DATA FOR THE TASK:
══════════

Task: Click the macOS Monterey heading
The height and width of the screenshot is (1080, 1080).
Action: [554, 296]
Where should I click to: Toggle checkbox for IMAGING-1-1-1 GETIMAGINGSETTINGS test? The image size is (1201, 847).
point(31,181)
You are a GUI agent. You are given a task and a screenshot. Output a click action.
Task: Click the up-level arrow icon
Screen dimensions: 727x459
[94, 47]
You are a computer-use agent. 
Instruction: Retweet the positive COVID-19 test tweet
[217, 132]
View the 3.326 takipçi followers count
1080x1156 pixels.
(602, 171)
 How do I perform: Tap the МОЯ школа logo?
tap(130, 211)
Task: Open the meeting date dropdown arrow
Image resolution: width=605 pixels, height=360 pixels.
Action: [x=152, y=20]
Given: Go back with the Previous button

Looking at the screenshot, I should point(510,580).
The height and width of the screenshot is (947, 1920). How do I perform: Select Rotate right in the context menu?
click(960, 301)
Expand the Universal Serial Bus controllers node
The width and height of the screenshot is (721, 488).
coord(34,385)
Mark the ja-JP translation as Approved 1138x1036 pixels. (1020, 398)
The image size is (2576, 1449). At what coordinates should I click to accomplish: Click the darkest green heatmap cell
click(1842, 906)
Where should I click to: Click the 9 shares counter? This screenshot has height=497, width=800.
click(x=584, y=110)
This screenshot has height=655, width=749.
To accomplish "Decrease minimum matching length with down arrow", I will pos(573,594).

══════════

EXERCISE:
Copy out the data exactly, everything from the start down to the line containing "Mark the ja-JP", with both ends included.

RESULT:
Task: Click the macOS Monterey heading
The height and width of the screenshot is (1080, 1080).
Action: [554, 296]
Where should I click to: Toggle checkbox for IMAGING-1-1-1 GETIMAGINGSETTINGS test? The image size is (1201, 847).
point(31,181)
You are a GUI agent. You are given a task and a screenshot. Output a click action.
Task: Click the up-level arrow icon
Screen dimensions: 727x459
[94, 47]
You are a computer-use agent. 
Instruction: Retweet the positive COVID-19 test tweet
[217, 132]
View the 3.326 takipçi followers count
1080x1156 pixels.
(602, 171)
 How do I perform: Tap the МОЯ школа logo?
tap(130, 211)
Task: Open the meeting date dropdown arrow
Image resolution: width=605 pixels, height=360 pixels.
Action: [x=152, y=20]
Given: Go back with the Previous button

Looking at the screenshot, I should point(510,580).
The height and width of the screenshot is (947, 1920). How do I perform: Select Rotate right in the context menu?
click(960, 301)
Expand the Universal Serial Bus controllers node
The width and height of the screenshot is (721, 488).
coord(34,385)
Mark the ja-JP translation as Approved 1138x1036 pixels. (1020, 398)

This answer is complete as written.